Author:
Kim Warchol, President and Founder of DCS at CPI
One of the most important requirements for being able to provide compassionate, effective care for a person living with dementia is to understand them. When we truly understand, we are clear on their wants and needs and have insight into how they feel. This allows our actions and responses to be aligned with the person in our care, and good things often follow.
But to gain understanding we must possess some extra skills. That’s because language - the ability to communicate through words- will decline due to Alzheimer’s disease and other dementias. This makes the person in our care less capable of communicating with their words. As examples:
- They might not find the right word (aka word retrieval deficits).

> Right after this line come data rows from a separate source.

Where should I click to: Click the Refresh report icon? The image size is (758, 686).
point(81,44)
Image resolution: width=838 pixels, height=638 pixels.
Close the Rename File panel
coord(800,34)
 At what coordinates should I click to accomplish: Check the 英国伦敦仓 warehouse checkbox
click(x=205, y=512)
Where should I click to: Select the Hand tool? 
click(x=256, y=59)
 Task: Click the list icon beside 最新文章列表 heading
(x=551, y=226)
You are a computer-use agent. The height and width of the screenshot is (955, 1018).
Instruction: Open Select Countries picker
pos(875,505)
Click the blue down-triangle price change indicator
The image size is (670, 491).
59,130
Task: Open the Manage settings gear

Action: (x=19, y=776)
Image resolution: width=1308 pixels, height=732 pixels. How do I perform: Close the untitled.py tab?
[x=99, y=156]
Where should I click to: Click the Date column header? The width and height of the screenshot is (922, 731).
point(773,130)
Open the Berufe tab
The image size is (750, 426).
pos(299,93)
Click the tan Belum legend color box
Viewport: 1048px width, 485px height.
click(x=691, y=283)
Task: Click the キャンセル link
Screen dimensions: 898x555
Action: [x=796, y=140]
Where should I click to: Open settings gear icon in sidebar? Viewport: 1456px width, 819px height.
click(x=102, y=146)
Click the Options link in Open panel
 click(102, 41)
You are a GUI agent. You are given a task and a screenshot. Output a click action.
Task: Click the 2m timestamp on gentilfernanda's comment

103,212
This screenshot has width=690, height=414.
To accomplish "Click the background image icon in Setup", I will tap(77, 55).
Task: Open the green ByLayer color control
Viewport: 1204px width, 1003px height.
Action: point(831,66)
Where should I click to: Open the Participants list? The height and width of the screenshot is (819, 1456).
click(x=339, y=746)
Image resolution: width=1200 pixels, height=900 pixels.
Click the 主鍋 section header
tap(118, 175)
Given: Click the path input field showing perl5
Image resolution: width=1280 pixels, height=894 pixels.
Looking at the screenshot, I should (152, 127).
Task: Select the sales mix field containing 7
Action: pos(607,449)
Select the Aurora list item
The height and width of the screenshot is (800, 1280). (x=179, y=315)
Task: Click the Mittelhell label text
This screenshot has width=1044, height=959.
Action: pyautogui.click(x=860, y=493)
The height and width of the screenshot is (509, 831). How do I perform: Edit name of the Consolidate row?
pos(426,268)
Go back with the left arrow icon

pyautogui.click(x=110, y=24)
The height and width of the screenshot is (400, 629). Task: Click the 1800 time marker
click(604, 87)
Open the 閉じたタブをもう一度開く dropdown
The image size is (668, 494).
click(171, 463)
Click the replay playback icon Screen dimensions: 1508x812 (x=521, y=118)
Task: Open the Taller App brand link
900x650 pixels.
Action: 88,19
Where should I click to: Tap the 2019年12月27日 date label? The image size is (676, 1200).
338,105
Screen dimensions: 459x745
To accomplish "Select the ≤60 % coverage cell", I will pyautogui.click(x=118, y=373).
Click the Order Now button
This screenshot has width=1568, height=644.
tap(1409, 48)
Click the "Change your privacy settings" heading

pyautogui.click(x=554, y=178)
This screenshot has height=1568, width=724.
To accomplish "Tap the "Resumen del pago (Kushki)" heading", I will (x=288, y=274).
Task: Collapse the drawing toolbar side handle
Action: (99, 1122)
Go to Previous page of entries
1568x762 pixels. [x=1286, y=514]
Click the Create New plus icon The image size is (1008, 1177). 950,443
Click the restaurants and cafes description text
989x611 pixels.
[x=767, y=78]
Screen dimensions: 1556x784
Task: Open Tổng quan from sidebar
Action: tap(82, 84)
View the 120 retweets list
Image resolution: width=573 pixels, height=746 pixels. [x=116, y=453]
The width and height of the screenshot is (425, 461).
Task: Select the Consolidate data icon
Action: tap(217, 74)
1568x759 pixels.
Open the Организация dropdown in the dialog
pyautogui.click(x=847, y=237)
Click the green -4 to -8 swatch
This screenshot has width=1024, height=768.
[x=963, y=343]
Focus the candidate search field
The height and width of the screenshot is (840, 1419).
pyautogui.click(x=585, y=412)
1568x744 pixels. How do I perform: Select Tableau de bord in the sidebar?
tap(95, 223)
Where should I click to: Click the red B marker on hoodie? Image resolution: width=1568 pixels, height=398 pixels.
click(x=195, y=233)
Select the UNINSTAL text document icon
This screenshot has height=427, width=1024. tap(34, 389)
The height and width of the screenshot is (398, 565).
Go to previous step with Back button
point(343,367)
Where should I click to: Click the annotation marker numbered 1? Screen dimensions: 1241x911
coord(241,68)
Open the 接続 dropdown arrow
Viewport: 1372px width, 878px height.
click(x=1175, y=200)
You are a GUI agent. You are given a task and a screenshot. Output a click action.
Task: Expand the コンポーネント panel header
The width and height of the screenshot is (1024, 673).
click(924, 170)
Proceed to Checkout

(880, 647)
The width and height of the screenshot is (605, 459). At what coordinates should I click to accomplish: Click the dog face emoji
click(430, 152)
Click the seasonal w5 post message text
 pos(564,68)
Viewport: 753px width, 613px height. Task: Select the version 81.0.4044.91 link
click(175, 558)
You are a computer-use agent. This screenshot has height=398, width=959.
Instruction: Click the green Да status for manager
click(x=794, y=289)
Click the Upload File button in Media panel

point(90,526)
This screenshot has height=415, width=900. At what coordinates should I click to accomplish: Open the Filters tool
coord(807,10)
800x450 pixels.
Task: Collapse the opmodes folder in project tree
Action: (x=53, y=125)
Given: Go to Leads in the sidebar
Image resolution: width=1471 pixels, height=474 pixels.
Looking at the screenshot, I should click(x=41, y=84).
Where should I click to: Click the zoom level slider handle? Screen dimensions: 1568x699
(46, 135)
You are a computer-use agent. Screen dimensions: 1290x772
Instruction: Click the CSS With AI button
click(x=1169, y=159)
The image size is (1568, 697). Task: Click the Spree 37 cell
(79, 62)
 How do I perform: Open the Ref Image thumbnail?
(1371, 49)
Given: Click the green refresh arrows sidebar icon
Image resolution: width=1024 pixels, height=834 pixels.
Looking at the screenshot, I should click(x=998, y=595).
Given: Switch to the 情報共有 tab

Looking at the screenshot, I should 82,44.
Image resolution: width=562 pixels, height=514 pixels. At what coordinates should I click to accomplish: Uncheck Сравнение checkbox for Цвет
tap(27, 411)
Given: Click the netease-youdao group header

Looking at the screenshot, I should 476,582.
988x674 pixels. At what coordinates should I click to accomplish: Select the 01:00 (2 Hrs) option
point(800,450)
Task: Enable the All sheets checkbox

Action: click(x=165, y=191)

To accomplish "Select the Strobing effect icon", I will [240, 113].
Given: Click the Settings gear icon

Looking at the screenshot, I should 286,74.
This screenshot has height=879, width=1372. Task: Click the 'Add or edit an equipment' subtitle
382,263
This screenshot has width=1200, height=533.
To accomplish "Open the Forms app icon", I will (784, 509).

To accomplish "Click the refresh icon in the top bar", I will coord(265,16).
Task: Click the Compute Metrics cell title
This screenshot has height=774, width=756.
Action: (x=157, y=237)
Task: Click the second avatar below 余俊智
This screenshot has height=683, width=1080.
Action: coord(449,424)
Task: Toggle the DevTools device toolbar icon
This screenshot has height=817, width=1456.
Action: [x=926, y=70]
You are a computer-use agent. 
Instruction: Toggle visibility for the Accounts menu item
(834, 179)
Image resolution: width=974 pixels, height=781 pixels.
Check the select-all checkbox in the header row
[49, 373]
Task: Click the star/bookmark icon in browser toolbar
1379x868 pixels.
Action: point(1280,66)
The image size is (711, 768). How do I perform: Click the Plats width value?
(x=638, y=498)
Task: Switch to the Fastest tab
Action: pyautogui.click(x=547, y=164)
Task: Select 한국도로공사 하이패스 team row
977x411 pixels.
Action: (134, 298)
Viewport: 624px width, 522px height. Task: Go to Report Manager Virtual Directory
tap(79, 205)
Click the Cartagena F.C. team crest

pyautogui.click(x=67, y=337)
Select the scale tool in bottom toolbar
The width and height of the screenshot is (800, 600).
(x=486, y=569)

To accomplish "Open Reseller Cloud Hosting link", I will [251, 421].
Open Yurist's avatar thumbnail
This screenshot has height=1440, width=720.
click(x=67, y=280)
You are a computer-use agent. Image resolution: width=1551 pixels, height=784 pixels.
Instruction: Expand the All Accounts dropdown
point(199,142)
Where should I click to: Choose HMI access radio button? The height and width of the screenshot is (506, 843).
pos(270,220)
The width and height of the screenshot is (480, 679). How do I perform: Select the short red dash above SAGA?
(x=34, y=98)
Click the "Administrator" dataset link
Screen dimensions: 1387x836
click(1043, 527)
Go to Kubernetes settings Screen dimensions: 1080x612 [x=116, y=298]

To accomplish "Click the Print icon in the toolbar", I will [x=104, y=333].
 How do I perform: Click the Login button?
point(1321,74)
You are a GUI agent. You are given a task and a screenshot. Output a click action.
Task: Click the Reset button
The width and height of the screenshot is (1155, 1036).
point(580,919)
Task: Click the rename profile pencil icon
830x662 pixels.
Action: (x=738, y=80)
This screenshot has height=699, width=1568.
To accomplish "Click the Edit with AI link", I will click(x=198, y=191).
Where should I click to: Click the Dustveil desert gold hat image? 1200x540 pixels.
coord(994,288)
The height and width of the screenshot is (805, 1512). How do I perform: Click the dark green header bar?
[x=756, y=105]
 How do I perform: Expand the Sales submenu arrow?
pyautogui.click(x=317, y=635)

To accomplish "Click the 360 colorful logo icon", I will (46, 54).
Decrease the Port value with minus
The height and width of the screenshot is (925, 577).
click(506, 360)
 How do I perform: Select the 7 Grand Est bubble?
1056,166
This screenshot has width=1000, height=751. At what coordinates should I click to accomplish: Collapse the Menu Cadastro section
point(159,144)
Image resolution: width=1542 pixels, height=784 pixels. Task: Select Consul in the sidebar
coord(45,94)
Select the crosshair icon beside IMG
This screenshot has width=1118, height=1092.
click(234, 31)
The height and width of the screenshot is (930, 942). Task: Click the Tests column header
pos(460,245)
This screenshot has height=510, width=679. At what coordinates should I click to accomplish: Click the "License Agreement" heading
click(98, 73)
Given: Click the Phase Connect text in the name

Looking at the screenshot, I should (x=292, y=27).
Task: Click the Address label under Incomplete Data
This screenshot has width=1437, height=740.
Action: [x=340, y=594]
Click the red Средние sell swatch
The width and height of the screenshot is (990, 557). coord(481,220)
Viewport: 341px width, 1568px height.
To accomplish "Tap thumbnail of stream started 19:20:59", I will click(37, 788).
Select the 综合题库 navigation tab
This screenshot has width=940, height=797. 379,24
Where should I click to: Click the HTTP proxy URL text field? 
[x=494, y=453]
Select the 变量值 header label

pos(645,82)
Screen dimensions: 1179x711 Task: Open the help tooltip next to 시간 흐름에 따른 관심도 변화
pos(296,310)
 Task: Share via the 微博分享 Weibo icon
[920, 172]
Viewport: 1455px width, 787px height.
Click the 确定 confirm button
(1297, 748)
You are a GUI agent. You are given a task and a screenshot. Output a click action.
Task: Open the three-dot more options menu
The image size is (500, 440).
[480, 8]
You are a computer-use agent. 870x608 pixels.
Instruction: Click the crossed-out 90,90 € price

- Sometimes they have no words at all.
- Often, they may use “yes” and “no” interchangeably
- They may use a word like “no” but mean something entirely different.
This challenge leads to costly misunderstandings. Costly indeed, because we know communication breakdowns are one of the primary root causes of distress behaviors such as anxiety, resistance, and aggression. These behaviors cause problems for care staff such as stress, burnout or injury. Likely, the person exhibiting distress behavior is suffering.
We can use the awareness that “we must go beyond listening to words”, to create stronger communication that is embedded in all situations. This enables everyone to feel safe and valued, enabling care and social interactions to become more successful. There is no way to underestimate the power of understanding the person living with dementia. It is a vital underpinning for a quality care experience for all.
How to Decipher the True Meaning
The old adage applies here - It’s not what we say, it’s how we say it. This is true for everyone and also for someone living with dementia. Let me explain.
- Saying “no” could just be an expression of a preference without any emotional distress behind it.
- Or, “no” could mean something is terribly wrong.
How do you know the true meaning of the word “no”? Try this.
- Say “no” softly, without any real emotion. For example, say it as if I asked you if you’d like to join me on a walk at lunch and you’re not interested now.
How did it sound? How did you look? How did you feel? - Now imagine I asked you if you are ready to go with me to take a shower, and you felt scared or threatened. This time say “NO” again but make it an emotionally charged statement. Look in the mirror while you’re saying it.
How did you say “NO” this time compared to the first? What are all the things that noticeably changed about you when the word “NO” represented your fear, and not simply your preference?
Using a Dementia Capable Care Approach
So, what can we do? It’s pretty straight forward. We must listen to far more than their words. We must perceive the whole person and the variety of ways they are sending their message including their tone of voice, facial expression, body language, and physical reaction. These are all the ways they will communicate their feelings and their intended meaning behind their words.
Let’s normalize this. We all communicate our thoughts and feelings with far more than our words. The only real difference is that the person with dementia becomes more reliant on their nonverbal forms of communication. And they need us to have the patience, knowledge, and skill to decipher and to understand them.
Picking up on this idea of reading the whole person, I’ll give some examples framed in our “Observe, Stop, Evaluate and Respond” (OSER) approach from our Dementia Care Training.
If you Observe any verbal or nonverbal indicators of stress like angry tone or facial expression, or physical reactions like pulling away, pushing or hitting….
- Stop!
- Evaluate the situation. Think, “Does no mean something more? What could this person be trying to tell me? What could be the cause of their distress and how can I help?”
- Respond to calm. Pick an approach that says, “I understand, and I care” and do what is needed to alleviate the source of their distress. This should deescalate and help to regain trust and agreement and restore safety for all.
The next time you have a chance to interact with someone with dementia, try this out. It works. By the way, I bet you use this skill every day when interacting with young children as they too lack verbal communication ability. You also use it every day for everyone because we all send messages without words. Now put this skill into working in dementia care and you and those you serve will be far better for it.